> [Study material]:
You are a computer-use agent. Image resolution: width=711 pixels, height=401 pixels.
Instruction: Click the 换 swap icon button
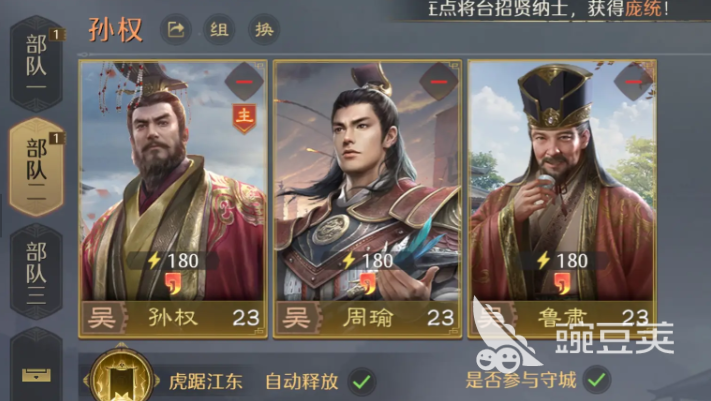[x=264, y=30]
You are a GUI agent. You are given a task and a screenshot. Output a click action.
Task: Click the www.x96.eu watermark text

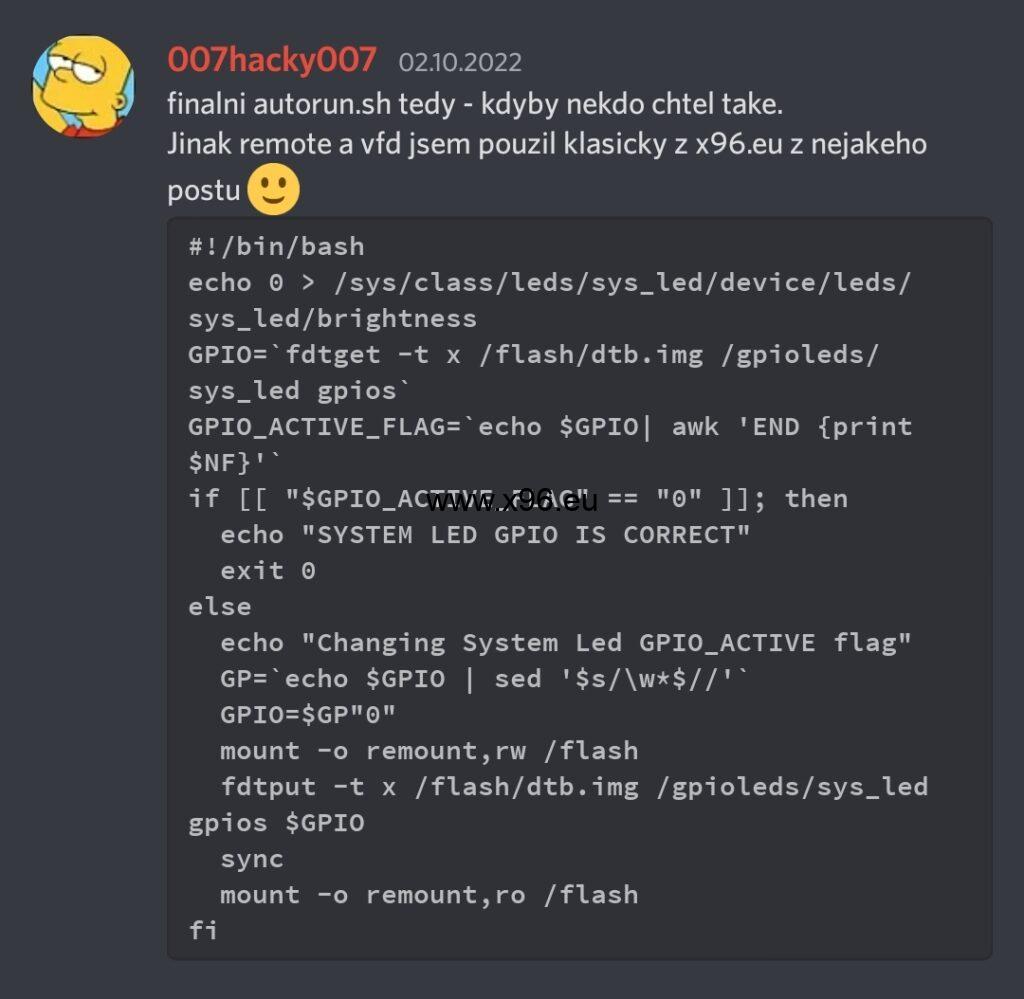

> [Problem statement]: From the first line to the last, set down the records word for word and drop the images.

> [Written response]:
You are a computer-use agent. Image resolution: width=711 pixels, height=401 pixels.
Instruction: Click the 换 swap icon button
[x=264, y=30]
You are a GUI agent. You are given a task and a screenshot. Output a click action.
Task: Click the www.x96.eu watermark text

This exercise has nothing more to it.